A gigantic, bright yellow rubber duck floated into Sydney’s Darling Harbour yesterday as part of the Australian city’s annual arts festival, a celebration where high art meets popular entertainment.
Each January hundreds of thousands of people attend theater, music, dance, film, talks and other events for three weeks, often braving sweltering summer temperatures and thunderstorms for their dose of culture.
This year’s festival, which will present 92 events from some 750 artists from 17 countries, kicked off yesterday under bright sunshine, with thousands lining Darling Harbour for the entry of artist Florentijn Hofman’s inflatable duck.
Photo: AFP
“What makes Sydney Festival unique I think is this amazing blend of serious art and quirky and playful entertainment,” festival director Lieven Bertels told reporters. “And what better to celebrate that than with a really, lovely public art work such as the rubber duck.”
Bertels said the duck — a 15m high creation by Dutchman Hofman, models of which have appeared in other cities — appealed to the young and old, bringing back childhood memories for some.
“This is the Sydney duck and for him [Hofman] what’s important about it is that it is not just a playful thing, but also one that connects,” Bertels said.
“Because his whole theory around this, which is quite beautiful, is that all these harbors are connected to the local seas, and all these seas are part of one big ocean. So he says, well, really the whole world is one big bathtub. And what better way to celebrate summer than to have a giant bathtub party,” he added.
Many Sydney Festival events, such as the duck’s arrival, are free and family-oriented to showcase the personality of Australia’s biggest city.

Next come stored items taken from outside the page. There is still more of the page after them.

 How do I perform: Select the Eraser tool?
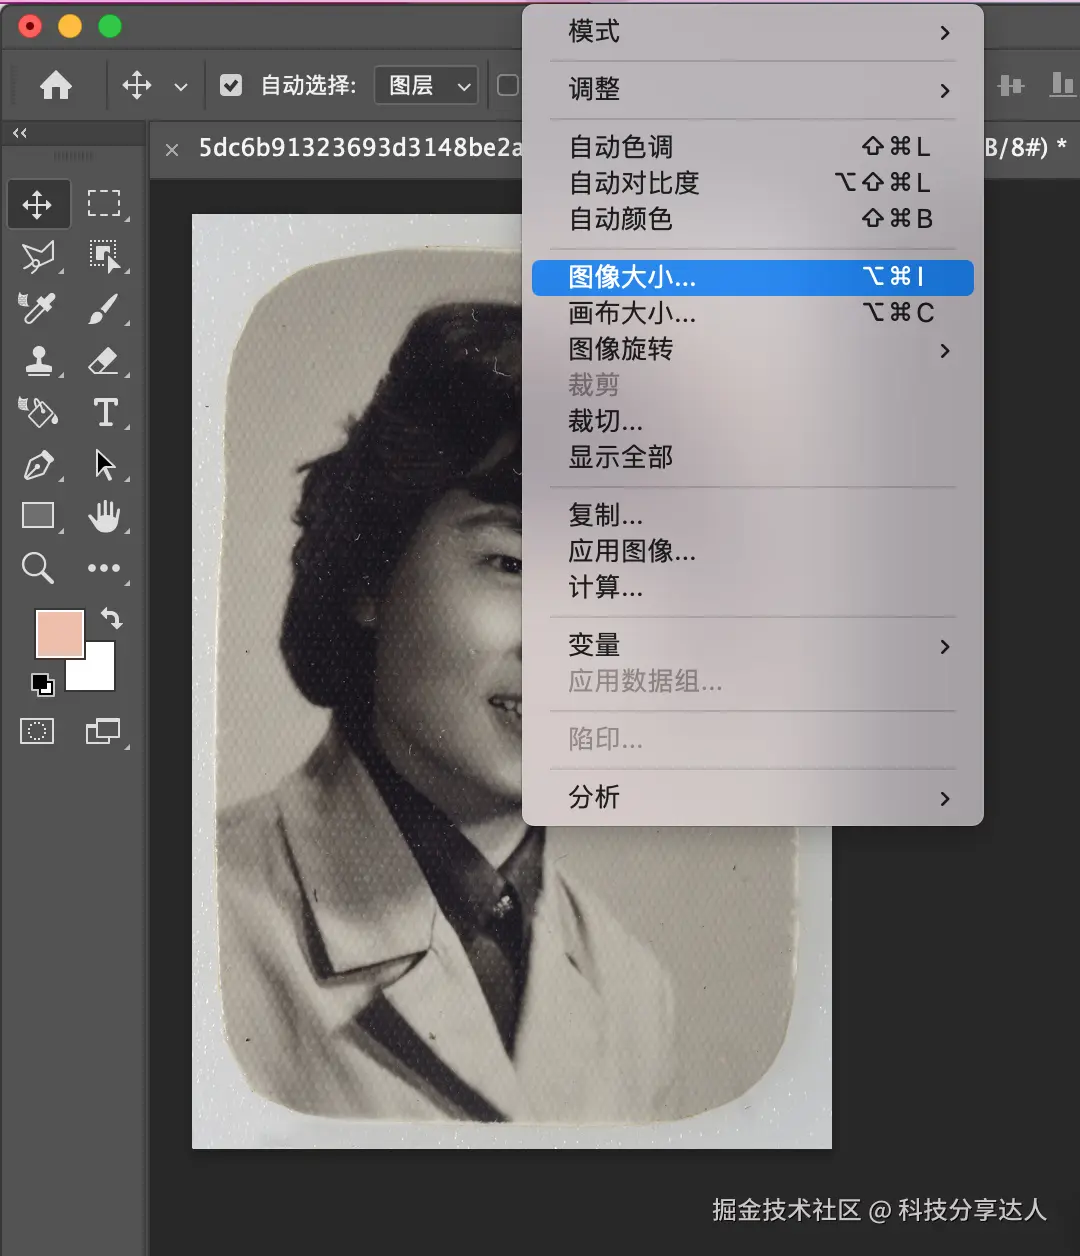point(106,361)
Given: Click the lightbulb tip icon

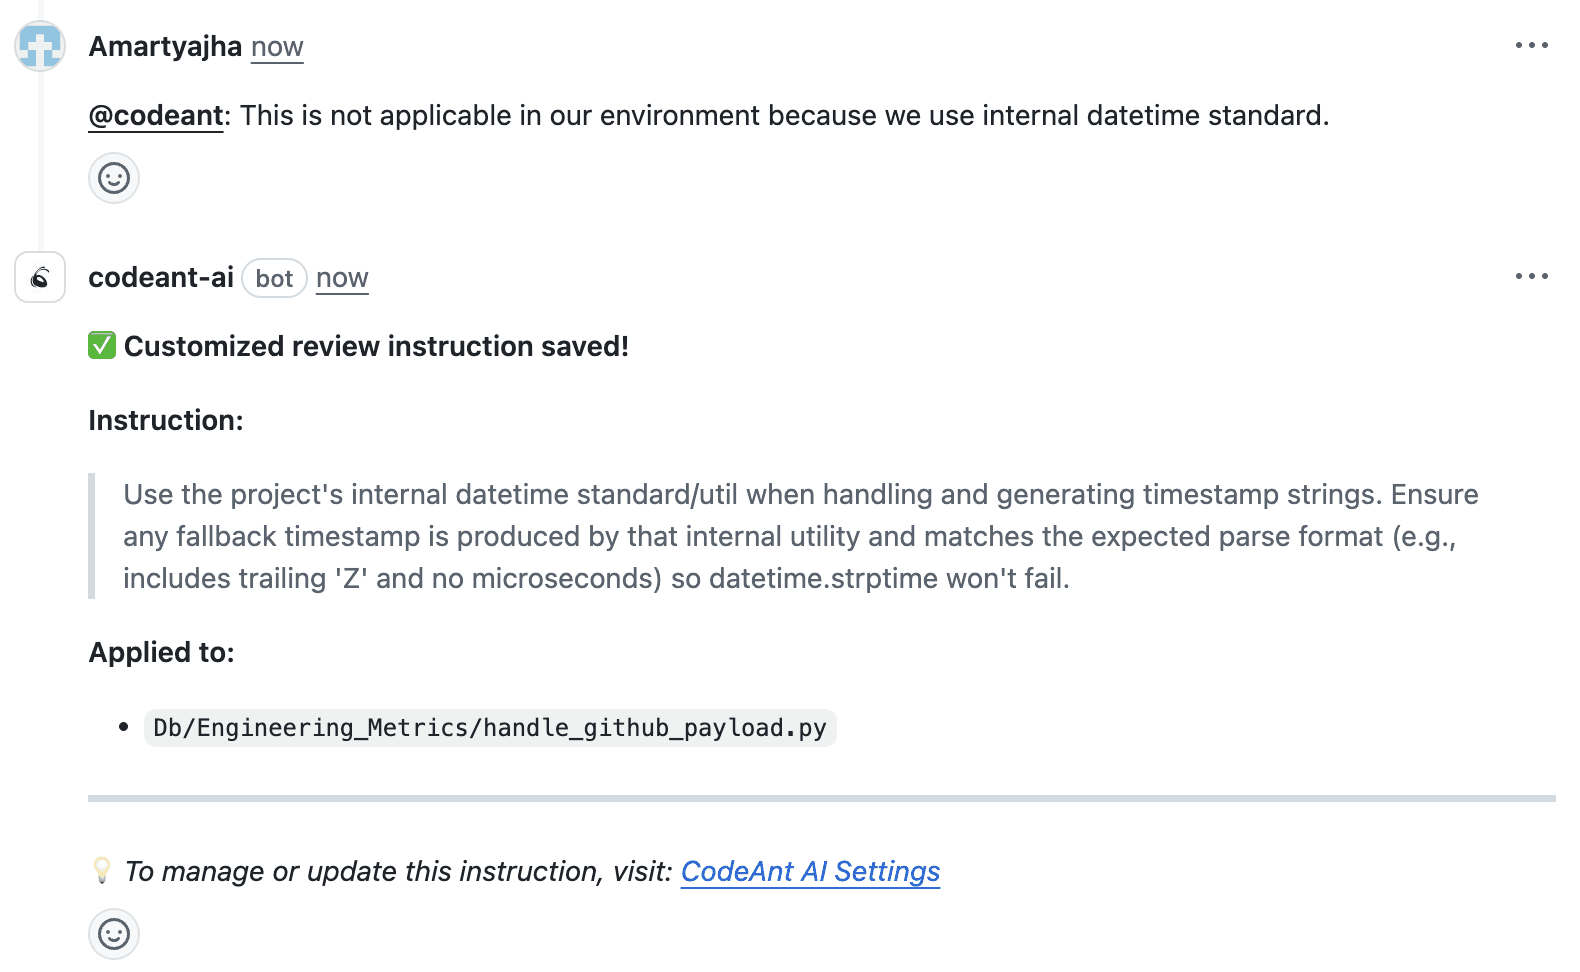Looking at the screenshot, I should tap(103, 870).
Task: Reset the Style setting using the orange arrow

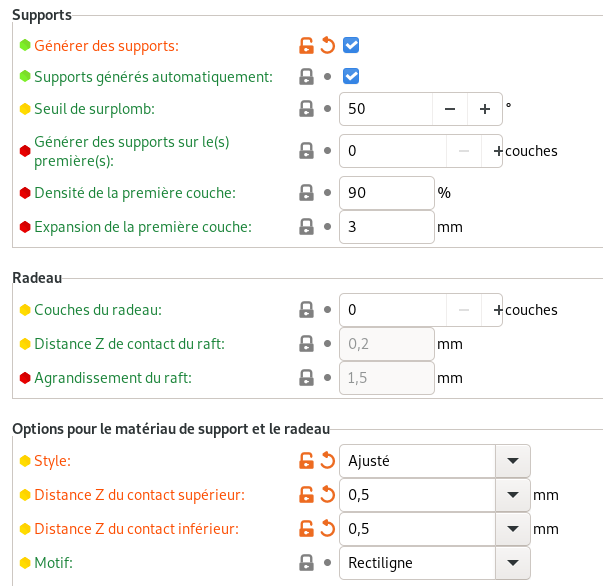Action: (x=328, y=460)
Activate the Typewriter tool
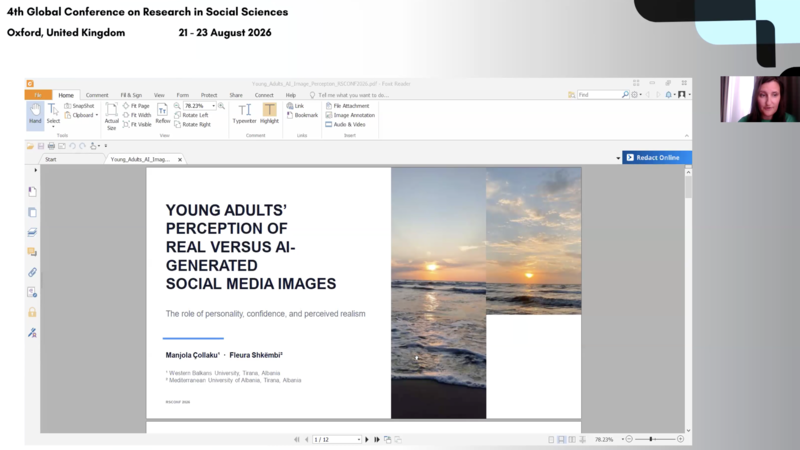Screen dimensions: 800x450 click(244, 113)
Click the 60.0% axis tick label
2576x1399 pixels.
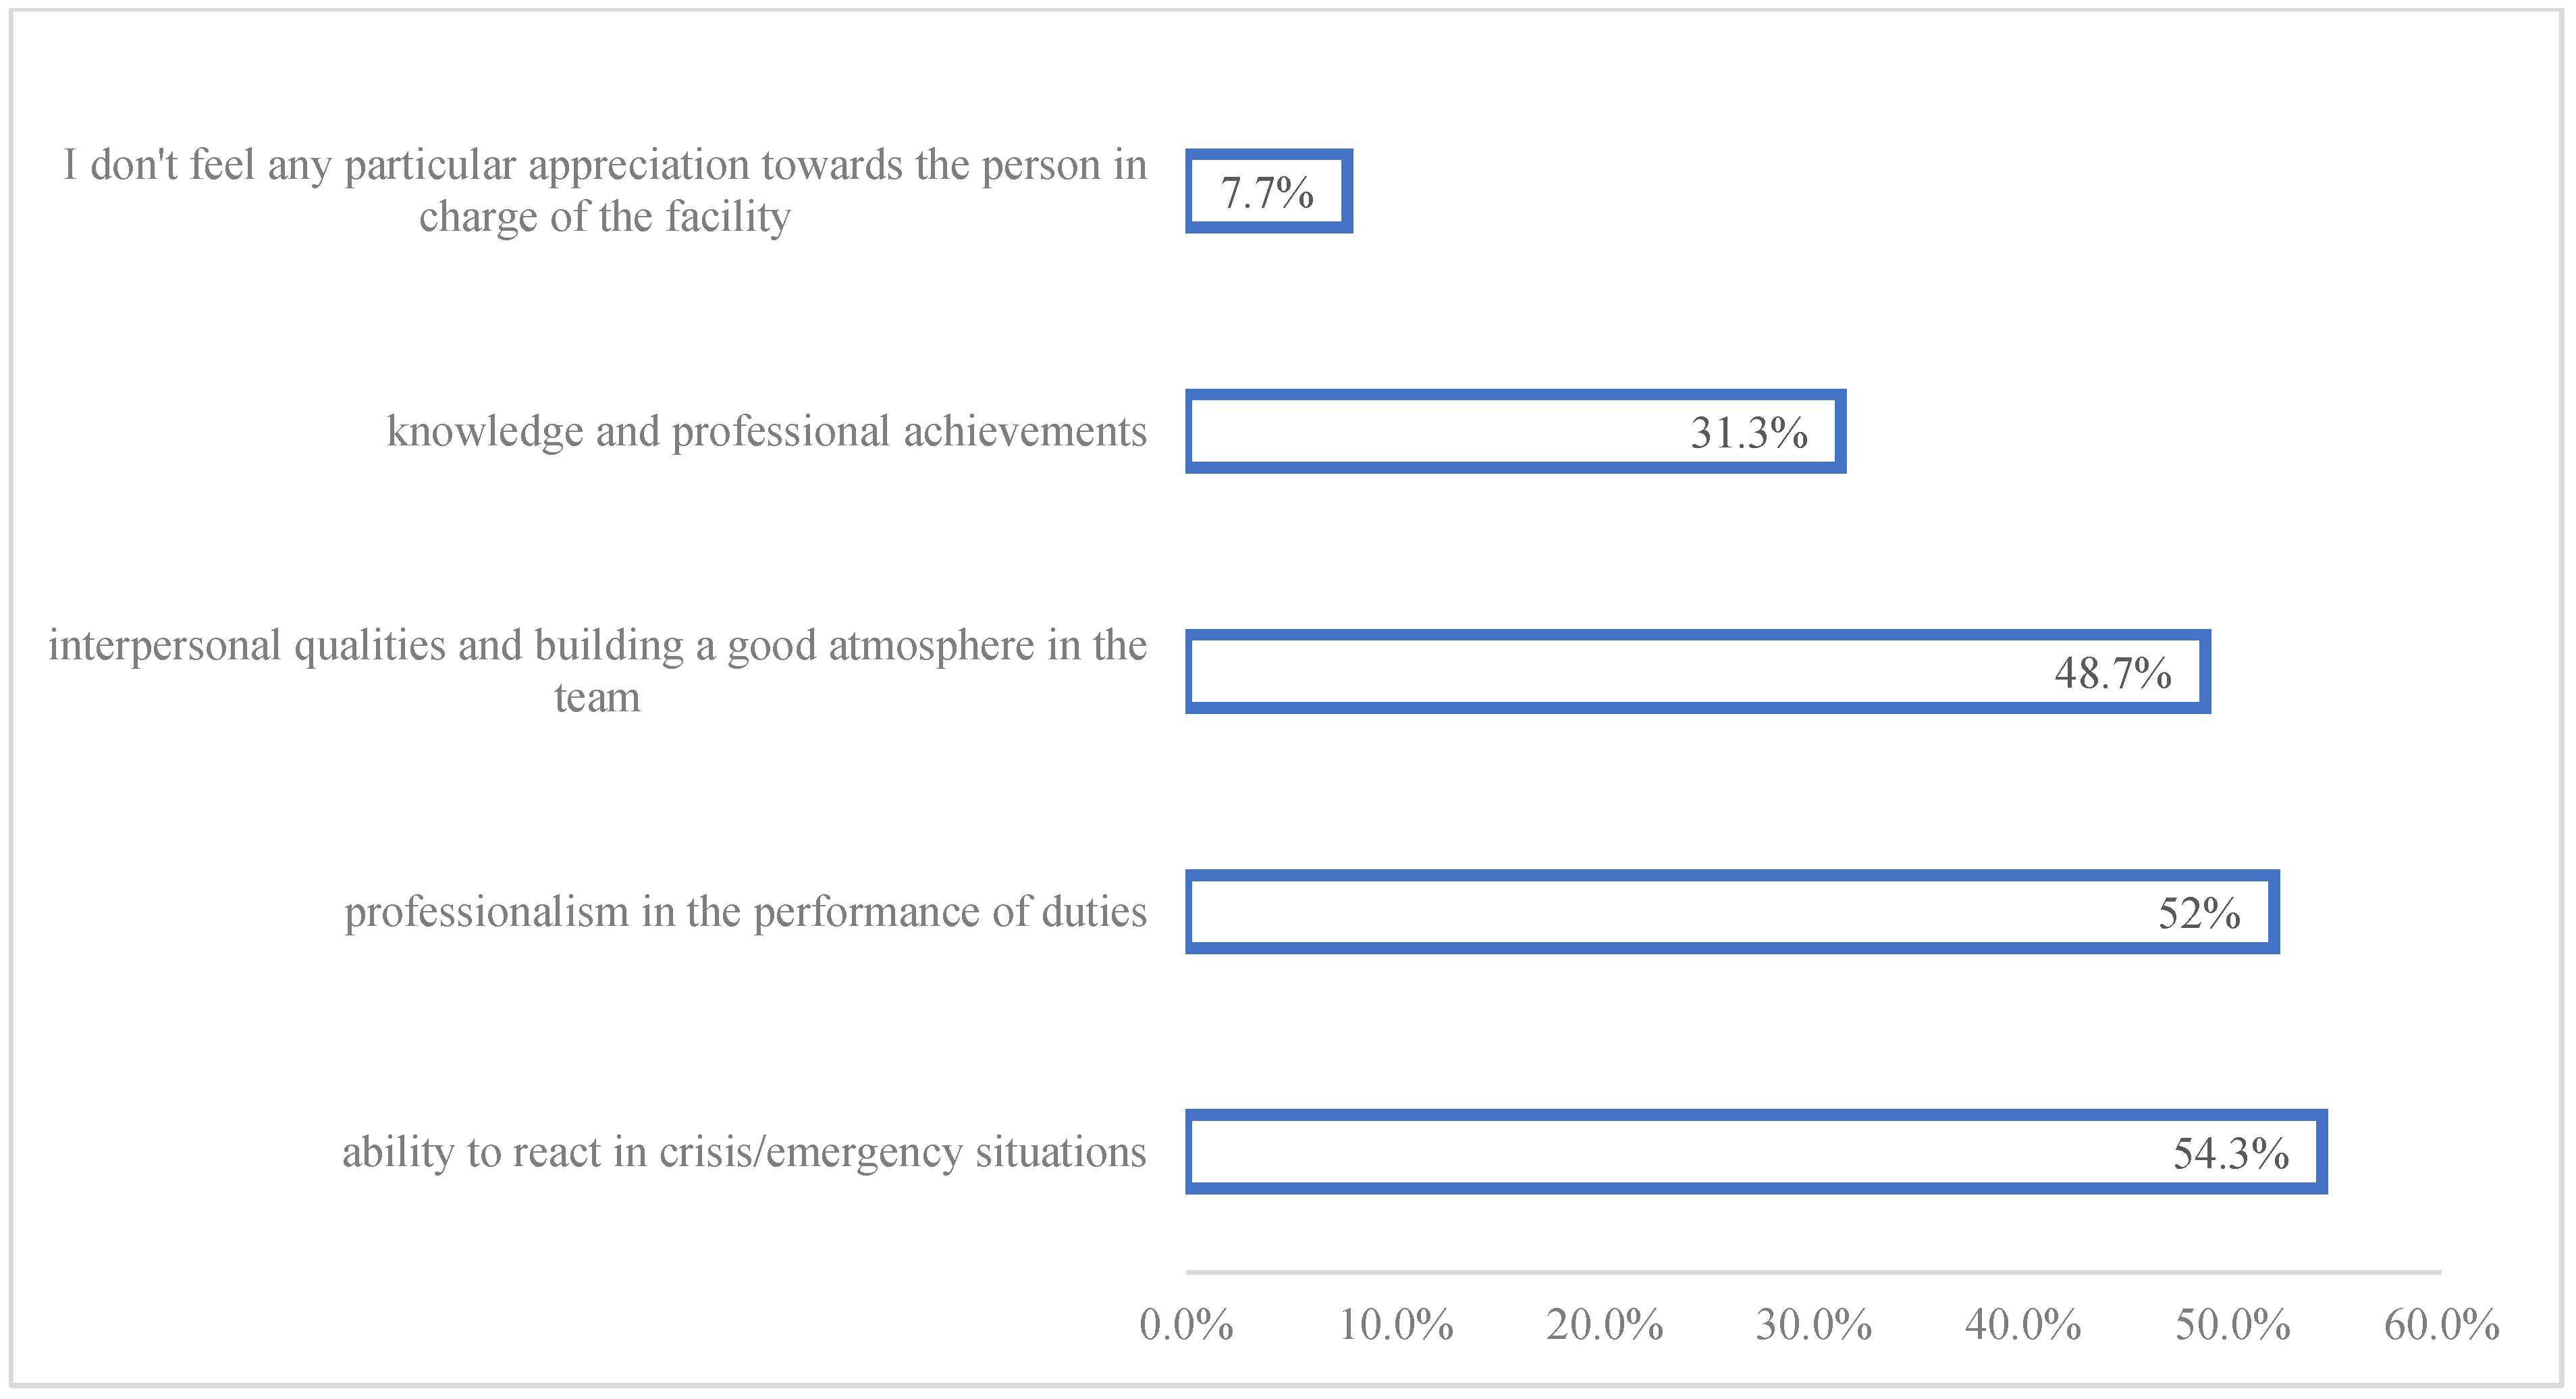pos(2442,1325)
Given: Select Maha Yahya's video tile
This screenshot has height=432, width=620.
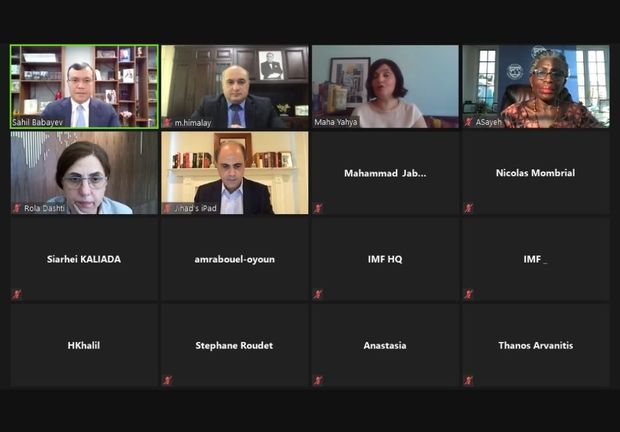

This year the big attractions will be a sexy Latino circus show from Circolombia and soul singer Sharon Jones and The Dap-Kings, but the Jan. 5 to 27 festival will also present an interpretation of Handel’s opera Semele and encompass an exhibition of works by painter Francis Bacon.
Quirky events include a performance by an actor who will run a full marathon on a treadmill in front of spectators at Sydney’s Hyde Park while wearing gold sneakers and recounting an ancient Greek tale.
Sydney Festival was designed to bring life back into the city during the slow summer months.
It first took place in 1977 and has since then grown to become one of the country’s largest annual cultural celebrations.
“For me, from my European perspective, what made it really unique is this amazing way where you can combine high art and entertainment and very popular stuff all in one festival which is something you don’t often do in European arts festivals,” Belgium-born Bertels said.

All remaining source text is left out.